LSLGuy is a pilot and mnemonics are abundant there too:

CIGAR, FLAPS, BLITTS, MIDGET, CAPER and so on.

Do any of them cover everything? No. Do they mean you can fly a plane? No.

They are merely memory devices for some pieces of the whole puzzle.

PEMDAS is fine as far as it goes. It is not perfect. It is certainly limited. But it definitely suffices to show the problem with the equation in the OP.

http://people.math.harvard.edu/~knill/pedagogy/ambiguity/iso1.jpg
http://people.math.harvard.edu/~knill/pedagogy/ambiguity/iso2.jpg
In short, ambiguity is bad. (Also, ÷ is bad if I understand things correctly.)

I did not make that leap-- someone, another kid, pointed it out to me, and it was a paradigm-shifting moment.
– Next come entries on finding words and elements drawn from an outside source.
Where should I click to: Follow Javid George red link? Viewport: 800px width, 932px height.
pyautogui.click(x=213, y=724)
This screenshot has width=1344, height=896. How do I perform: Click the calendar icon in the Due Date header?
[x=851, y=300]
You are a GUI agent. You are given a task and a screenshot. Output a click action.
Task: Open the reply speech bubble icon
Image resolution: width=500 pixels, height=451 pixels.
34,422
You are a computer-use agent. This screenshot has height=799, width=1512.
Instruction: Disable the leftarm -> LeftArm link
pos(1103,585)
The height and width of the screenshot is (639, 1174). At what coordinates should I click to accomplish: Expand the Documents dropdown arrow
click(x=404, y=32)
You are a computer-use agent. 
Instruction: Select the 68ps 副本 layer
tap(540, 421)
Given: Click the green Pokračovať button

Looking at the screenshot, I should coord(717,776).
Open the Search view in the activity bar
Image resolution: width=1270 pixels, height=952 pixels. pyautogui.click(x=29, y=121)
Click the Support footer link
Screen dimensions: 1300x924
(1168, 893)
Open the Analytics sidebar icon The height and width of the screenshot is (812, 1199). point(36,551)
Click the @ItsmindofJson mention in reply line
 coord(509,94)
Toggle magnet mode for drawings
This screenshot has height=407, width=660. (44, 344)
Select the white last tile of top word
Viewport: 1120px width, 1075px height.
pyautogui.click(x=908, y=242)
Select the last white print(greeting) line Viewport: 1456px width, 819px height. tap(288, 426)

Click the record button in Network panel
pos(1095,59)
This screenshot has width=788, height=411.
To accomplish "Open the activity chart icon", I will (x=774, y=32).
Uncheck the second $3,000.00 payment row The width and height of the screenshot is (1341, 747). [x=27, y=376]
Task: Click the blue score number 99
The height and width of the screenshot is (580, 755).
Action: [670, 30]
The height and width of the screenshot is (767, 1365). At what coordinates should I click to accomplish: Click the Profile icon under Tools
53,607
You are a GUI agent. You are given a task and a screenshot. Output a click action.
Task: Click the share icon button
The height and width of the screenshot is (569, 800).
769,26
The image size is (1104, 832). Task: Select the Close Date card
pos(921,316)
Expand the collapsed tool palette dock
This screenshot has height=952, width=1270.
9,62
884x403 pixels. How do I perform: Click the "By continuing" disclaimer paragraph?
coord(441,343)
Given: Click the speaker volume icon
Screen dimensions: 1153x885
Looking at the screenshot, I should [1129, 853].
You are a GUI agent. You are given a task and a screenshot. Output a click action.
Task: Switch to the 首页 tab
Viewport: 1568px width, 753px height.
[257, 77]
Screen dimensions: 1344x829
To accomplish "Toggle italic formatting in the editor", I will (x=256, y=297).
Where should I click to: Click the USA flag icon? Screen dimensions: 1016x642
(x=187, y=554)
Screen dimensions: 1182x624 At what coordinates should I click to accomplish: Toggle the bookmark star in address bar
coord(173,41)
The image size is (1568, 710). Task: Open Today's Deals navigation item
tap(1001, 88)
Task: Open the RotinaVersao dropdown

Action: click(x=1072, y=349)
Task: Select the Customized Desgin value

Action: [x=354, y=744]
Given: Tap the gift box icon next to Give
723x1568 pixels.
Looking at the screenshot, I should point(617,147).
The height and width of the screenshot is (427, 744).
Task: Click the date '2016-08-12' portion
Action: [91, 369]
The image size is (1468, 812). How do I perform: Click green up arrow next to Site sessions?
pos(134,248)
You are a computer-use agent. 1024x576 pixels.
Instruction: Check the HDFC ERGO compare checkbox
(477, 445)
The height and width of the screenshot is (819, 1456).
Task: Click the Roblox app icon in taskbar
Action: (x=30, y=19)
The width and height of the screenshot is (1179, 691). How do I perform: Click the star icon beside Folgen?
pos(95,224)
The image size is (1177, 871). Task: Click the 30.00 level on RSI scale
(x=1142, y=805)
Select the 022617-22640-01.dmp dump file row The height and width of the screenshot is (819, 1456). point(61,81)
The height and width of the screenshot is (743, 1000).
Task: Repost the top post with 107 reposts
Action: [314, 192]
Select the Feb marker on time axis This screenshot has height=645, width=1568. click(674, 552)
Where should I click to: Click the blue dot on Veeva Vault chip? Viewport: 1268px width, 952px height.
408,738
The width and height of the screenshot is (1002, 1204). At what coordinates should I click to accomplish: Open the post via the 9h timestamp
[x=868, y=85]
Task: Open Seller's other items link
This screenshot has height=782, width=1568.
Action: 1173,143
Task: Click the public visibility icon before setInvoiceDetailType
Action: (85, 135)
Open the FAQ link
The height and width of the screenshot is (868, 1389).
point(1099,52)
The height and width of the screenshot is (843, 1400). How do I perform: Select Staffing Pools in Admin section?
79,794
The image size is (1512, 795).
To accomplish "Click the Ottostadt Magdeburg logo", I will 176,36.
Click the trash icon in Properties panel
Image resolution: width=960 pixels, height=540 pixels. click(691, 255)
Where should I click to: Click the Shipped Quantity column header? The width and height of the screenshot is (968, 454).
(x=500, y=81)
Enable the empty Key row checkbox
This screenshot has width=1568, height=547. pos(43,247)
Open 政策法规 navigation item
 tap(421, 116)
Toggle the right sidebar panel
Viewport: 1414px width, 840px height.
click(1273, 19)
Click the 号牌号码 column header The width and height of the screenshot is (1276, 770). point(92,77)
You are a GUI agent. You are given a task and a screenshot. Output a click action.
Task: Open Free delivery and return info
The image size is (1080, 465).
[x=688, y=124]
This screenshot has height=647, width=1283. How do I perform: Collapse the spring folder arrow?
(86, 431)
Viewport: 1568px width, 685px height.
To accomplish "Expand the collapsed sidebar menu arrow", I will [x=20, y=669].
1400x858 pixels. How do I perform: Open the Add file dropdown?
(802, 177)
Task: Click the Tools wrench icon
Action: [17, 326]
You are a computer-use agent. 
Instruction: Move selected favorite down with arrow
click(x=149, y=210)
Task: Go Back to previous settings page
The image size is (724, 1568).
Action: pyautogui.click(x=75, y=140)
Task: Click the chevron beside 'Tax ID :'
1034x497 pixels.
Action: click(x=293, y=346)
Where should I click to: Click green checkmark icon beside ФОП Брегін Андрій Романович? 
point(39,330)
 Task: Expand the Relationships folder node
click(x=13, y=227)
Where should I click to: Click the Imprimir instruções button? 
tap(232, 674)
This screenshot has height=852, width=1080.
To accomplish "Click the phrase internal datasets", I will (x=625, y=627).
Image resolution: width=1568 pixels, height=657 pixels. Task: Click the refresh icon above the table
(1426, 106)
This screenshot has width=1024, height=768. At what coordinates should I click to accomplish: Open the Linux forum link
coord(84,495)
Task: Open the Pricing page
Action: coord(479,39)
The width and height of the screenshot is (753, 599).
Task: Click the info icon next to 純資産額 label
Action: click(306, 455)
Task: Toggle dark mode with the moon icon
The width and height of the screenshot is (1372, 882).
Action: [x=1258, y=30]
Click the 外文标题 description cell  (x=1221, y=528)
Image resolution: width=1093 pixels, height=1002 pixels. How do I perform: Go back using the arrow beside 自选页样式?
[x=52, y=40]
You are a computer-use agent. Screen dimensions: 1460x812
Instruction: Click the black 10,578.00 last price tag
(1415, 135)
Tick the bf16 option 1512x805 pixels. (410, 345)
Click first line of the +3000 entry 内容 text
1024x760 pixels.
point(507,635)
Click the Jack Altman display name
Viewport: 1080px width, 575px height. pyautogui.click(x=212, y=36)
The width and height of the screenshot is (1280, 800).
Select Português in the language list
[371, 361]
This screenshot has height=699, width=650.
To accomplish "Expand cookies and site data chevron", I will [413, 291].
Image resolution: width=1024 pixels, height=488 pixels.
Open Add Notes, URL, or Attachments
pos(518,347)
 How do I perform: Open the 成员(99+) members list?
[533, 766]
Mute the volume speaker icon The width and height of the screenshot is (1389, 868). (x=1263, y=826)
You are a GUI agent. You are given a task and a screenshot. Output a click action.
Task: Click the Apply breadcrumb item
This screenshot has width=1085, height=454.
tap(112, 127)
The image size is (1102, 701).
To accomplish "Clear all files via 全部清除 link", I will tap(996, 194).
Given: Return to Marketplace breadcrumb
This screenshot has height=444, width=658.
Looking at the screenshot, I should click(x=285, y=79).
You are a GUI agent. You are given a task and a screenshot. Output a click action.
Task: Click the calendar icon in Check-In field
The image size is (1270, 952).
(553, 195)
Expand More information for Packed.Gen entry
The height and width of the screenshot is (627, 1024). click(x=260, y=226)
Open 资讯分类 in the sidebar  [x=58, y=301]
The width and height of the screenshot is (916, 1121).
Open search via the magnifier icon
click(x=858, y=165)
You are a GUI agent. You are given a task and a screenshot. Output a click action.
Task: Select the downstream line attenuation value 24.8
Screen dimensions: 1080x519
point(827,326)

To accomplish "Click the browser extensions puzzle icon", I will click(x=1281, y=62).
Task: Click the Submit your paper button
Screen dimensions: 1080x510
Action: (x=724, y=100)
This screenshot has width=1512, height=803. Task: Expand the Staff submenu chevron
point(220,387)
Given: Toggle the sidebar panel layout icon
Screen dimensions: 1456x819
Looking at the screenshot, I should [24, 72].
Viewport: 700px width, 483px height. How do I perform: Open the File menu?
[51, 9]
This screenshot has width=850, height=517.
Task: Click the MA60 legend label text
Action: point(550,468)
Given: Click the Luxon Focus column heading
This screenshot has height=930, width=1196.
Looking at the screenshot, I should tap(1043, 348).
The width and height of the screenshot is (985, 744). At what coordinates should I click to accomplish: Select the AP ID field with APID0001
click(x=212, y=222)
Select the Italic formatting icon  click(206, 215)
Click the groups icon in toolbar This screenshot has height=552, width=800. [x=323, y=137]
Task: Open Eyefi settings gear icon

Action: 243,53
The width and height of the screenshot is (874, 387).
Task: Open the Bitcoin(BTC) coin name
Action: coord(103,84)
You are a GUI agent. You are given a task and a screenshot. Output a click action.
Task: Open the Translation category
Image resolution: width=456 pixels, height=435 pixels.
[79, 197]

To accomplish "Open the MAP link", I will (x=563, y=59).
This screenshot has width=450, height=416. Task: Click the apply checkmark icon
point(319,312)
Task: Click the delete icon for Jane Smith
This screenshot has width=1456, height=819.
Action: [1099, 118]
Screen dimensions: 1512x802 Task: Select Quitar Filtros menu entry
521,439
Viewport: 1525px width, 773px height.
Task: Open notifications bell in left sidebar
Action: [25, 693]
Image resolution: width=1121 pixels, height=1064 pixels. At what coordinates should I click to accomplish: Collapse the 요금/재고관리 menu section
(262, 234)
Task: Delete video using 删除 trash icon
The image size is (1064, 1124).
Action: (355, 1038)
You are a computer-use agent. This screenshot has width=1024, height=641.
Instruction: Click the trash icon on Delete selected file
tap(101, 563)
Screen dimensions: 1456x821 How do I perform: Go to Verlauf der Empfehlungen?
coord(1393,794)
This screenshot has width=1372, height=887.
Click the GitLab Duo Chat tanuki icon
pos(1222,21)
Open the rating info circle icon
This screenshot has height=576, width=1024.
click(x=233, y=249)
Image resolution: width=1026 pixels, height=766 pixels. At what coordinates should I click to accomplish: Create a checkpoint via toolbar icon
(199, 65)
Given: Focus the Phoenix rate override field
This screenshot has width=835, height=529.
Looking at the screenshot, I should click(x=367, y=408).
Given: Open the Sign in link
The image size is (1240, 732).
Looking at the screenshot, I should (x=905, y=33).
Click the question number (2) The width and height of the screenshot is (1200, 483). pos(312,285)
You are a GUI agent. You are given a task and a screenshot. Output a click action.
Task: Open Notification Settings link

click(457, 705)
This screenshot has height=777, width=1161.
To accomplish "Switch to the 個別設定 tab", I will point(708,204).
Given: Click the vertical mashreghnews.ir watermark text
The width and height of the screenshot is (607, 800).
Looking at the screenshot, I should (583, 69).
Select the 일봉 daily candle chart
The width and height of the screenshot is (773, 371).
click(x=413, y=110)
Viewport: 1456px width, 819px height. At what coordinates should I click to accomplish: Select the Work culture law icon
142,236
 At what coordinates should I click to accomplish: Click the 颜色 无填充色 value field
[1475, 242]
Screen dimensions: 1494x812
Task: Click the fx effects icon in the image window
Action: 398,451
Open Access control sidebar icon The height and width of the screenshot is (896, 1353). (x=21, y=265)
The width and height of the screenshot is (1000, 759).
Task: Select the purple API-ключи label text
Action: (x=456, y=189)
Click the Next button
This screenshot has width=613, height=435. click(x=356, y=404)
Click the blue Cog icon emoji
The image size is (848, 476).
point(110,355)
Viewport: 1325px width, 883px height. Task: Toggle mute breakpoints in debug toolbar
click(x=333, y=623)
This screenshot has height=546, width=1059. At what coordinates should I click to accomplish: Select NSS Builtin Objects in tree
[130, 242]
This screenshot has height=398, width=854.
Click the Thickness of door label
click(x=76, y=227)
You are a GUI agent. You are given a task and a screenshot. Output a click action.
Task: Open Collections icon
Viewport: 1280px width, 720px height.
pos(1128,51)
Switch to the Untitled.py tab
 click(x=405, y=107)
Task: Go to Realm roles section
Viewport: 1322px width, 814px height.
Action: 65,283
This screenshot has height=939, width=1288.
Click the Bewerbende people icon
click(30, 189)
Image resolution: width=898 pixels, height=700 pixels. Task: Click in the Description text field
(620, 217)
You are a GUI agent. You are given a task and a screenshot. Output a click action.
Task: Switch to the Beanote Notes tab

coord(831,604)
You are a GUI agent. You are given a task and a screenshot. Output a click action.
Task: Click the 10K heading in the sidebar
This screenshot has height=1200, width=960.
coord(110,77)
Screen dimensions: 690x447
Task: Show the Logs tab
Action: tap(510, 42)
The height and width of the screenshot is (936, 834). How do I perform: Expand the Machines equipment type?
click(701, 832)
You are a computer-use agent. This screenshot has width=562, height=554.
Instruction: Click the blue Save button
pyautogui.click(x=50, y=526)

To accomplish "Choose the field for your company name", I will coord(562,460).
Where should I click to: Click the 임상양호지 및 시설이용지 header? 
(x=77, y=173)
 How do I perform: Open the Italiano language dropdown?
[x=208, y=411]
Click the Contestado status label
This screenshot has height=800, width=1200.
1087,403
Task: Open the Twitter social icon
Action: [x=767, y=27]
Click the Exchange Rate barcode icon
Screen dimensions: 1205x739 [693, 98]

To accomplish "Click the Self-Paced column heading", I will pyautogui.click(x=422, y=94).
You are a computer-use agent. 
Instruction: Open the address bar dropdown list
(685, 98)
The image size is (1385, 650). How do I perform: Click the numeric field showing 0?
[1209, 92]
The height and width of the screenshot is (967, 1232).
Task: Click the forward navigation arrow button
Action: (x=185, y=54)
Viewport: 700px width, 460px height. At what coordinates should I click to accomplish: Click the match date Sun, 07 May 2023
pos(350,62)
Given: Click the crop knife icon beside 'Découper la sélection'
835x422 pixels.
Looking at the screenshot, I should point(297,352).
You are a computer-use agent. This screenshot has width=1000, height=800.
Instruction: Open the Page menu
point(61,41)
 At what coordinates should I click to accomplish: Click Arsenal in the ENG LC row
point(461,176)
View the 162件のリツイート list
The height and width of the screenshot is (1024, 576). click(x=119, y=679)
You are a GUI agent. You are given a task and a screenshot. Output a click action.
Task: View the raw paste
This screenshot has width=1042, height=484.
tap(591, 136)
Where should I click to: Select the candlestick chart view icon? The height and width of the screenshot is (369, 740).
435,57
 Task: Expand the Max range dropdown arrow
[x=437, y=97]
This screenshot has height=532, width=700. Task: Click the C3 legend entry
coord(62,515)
Why didn’t a teacher ever just tell me that?

The other kid figured it out when he made the connection between fractions and percentages, something else I never made until it was explained to me, because I never “got” the operation to figure a percentage-- that is, until the moment he explained it to me. Then I never forgot.

He was two years younger than I was, but his parents were both math professors.

I was taught BODMAS. (This was back when computers were the sole province of universities and secret government establishments).

By the time we reached the 5th form, it was well understood that it could equally be written as BOMDSA but by then it didn’t really matter.

Without looking at any of the responses, I got 16.

And now looking at what other people said, I don’t understand the confusion.

8 + (4)^2 ÷ (7/2 - 2)
8 + (4)^2 ÷ (3.5 - 2)
8 + (4)^2 ÷ (1.5)
8 + 16 ÷ (1.5)
24 ÷ (1.5)
16

Division comes before addition in order-of-operations.